* start PAGE EXTRACT *

I correctly predicted that there was a violation of human rights in RUSSJAN v. POLAND.

Information

  • Judgment date: 2022-10-27
  • Communication date: 2019-03-07
  • Application number(s): 79509/17
  • Country:   POL
  • Relevant ECHR article(s): 5, 5-3
  • Conclusion:
    Violation of Article 5 - Right to liberty and security (Article 5-3 - Length of pre-trial detention)
  • Result: Violation
  • SEE FINAL JUDGMENT

JURI Prediction

  • Probability: 0.850203
  • Prediction: Violation
  • Consistent


Legend

 In line with the court's judgment
 In opposition to the court's judgment
Darker color: higher probability
: In line with the court's judgment  
: In opposition to the court's judgment

Communication text used for prediction

The applicant, Mr Tomasz Zbigniew Russjan, is a Polish national who was born in 1970 and is detained in Gdańsk Detention Centre.
He is represented before the Court by Mr K. Szocik, a lawyer practising in Gdańsk.
A.
The circumstances of the case The facts of the case, as submitted by the applicant, may be summarised as follows.
In 2012 the prosecution service began an investigation into allegations of fraud by a company called The Treasury Polish Financial Corporation (Polska Korporacja Finansowa “Skarbiec”), which was on an unspecified date renamed “Cash Loan” (Pożyczka Gotówkowa).
The company was founded by the applicant in 2004 and offered loans on condition of payment of fees.
It operated until 2014.
In 2017 it was declared bankrupt.

* end PAGE EXTRACT *
* start PROVIDED MATERIAL *

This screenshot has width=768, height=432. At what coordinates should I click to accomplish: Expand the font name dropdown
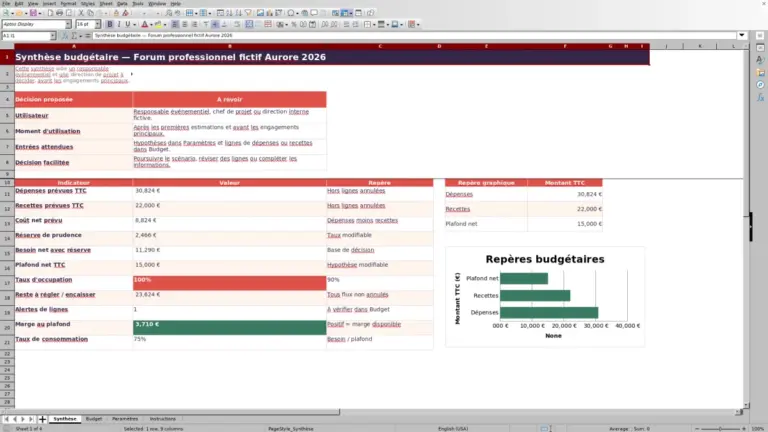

* end PROVIDED MATERIAL *

#### GIVEN REQUEST:
Render this sentence from the case page in Spanish: "The company was founded by the applicant in 2004 and offered loans on condition of payment of fees." The lines have no connection to the case page.

#### ANSWER:
La empresa fue fundada por el demandante en 2004 y ofrecía préstamos a condición del pago de comisiones.